You are viewing a plain text version of this content. The canonical link for it is here.
Posted to user@spark.apache.org by Divyanshu Kumar <co...@gmail.com> on 2021/01/21 12:15:31 UTC

Facing memory leak with Pyarrow enabled and toPandas()

Hi, I am facing this issue while using toPandas() and Pyarrow
simultaneously.

pandas - toPandas() giving memory leak error with PySpark arrow enabled -
Stack Overflow
<https://stackoverflow.com/questions/65824894/topandas-giving-memory-leak-error-with-pyspark-arrow-enabled>

Re: Facing memory leak with Pyarrow enabled and toPandas()
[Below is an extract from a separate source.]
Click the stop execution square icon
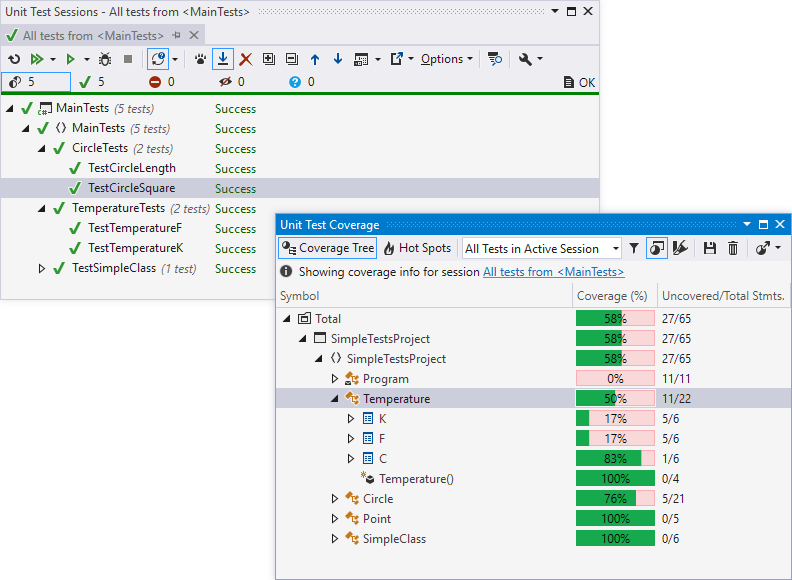 (x=127, y=59)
Posted by Gourav Sengupta <go...@gmail.com>.
Hi
Can you please mention the spark version, give us the code for setting up
spark session, and the operation you are talking about? It will be good to
know the amount of memory that your system has as well and number of
executors you are using per system
In general I have faced issues when doing group by or running aggregates
over datasets which are more than 2 GB but my system has lower ram.

Regards
Gourav

On Thu, 21 Jan 2021, 12:24 Divyanshu Kumar, <co...@gmail.com> wrote:

> Hi, I am facing this issue while using toPandas() and Pyarrow
> simultaneously.
>
> pandas - toPandas() giving memory leak error with PySpark arrow enabled -
> Stack Overflow
> <https://stackoverflow.com/questions/65824894/topandas-giving-memory-leak-error-with-pyspark-arrow-enabled>
>